***** Material to process

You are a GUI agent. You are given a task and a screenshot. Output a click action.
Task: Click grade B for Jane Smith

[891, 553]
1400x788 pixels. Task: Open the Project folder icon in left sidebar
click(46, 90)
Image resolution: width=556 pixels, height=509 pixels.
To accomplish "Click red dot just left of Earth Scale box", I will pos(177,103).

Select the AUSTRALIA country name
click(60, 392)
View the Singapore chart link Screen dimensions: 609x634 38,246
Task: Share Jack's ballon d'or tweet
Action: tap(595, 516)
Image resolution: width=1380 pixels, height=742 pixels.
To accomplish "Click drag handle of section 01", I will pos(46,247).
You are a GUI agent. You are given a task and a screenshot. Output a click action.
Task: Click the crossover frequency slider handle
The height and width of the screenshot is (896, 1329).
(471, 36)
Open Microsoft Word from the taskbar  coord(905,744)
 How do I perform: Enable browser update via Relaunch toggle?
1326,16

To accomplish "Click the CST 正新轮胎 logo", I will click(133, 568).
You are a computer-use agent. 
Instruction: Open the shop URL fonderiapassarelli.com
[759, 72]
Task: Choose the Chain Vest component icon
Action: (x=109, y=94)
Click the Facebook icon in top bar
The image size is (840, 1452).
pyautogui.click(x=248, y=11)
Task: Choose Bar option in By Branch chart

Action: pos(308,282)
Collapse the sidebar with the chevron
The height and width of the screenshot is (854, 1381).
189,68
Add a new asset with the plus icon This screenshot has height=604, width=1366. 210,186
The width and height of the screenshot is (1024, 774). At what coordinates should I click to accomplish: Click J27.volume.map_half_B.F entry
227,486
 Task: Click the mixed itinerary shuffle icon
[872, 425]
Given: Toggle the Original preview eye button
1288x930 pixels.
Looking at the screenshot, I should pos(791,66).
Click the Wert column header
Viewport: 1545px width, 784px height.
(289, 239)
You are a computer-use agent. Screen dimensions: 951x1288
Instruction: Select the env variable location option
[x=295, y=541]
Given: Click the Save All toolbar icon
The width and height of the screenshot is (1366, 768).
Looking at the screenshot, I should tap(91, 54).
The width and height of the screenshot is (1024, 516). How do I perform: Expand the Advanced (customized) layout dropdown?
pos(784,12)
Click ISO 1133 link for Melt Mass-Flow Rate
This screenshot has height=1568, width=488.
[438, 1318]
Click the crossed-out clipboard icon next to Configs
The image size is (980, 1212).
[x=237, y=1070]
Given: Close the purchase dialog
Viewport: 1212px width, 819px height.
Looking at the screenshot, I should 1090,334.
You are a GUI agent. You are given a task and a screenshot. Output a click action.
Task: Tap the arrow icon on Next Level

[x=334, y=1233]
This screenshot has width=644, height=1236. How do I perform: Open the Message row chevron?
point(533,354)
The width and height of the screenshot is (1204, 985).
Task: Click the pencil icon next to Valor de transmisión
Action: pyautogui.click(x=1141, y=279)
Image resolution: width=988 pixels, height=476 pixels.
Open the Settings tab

**********

Restate the listing above word for word.

Answer:
You are a GUI agent. You are given a task and a screenshot. Output a click action.
Task: Click grade B for Jane Smith

[891, 553]
1400x788 pixels. Task: Open the Project folder icon in left sidebar
click(46, 90)
Image resolution: width=556 pixels, height=509 pixels.
To accomplish "Click red dot just left of Earth Scale box", I will pos(177,103).

Select the AUSTRALIA country name
click(60, 392)
View the Singapore chart link Screen dimensions: 609x634 38,246
Task: Share Jack's ballon d'or tweet
Action: tap(595, 516)
Image resolution: width=1380 pixels, height=742 pixels.
To accomplish "Click drag handle of section 01", I will pos(46,247).
You are a GUI agent. You are given a task and a screenshot. Output a click action.
Task: Click the crossover frequency slider handle
The height and width of the screenshot is (896, 1329).
(471, 36)
Open Microsoft Word from the taskbar  coord(905,744)
 How do I perform: Enable browser update via Relaunch toggle?
1326,16

To accomplish "Click the CST 正新轮胎 logo", I will click(133, 568).
You are a computer-use agent. 
Instruction: Open the shop URL fonderiapassarelli.com
[759, 72]
Task: Choose the Chain Vest component icon
Action: (x=109, y=94)
Click the Facebook icon in top bar
The image size is (840, 1452).
pyautogui.click(x=248, y=11)
Task: Choose Bar option in By Branch chart

Action: pos(308,282)
Collapse the sidebar with the chevron
The height and width of the screenshot is (854, 1381).
189,68
Add a new asset with the plus icon This screenshot has height=604, width=1366. 210,186
The width and height of the screenshot is (1024, 774). At what coordinates should I click to accomplish: Click J27.volume.map_half_B.F entry
227,486
 Task: Click the mixed itinerary shuffle icon
[872, 425]
Given: Toggle the Original preview eye button
1288x930 pixels.
Looking at the screenshot, I should pos(791,66).
Click the Wert column header
Viewport: 1545px width, 784px height.
(289, 239)
You are a computer-use agent. Screen dimensions: 951x1288
Instruction: Select the env variable location option
[x=295, y=541]
Given: Click the Save All toolbar icon
The width and height of the screenshot is (1366, 768).
Looking at the screenshot, I should tap(91, 54).
The width and height of the screenshot is (1024, 516). How do I perform: Expand the Advanced (customized) layout dropdown?
pos(784,12)
Click ISO 1133 link for Melt Mass-Flow Rate
This screenshot has height=1568, width=488.
[438, 1318]
Click the crossed-out clipboard icon next to Configs
The image size is (980, 1212).
[x=237, y=1070]
Given: Close the purchase dialog
Viewport: 1212px width, 819px height.
Looking at the screenshot, I should 1090,334.
You are a GUI agent. You are given a task and a screenshot. Output a click action.
Task: Tap the arrow icon on Next Level

[x=334, y=1233]
This screenshot has width=644, height=1236. How do I perform: Open the Message row chevron?
point(533,354)
The width and height of the screenshot is (1204, 985).
Task: Click the pencil icon next to Valor de transmisión
Action: pyautogui.click(x=1141, y=279)
Image resolution: width=988 pixels, height=476 pixels.
Open the Settings tab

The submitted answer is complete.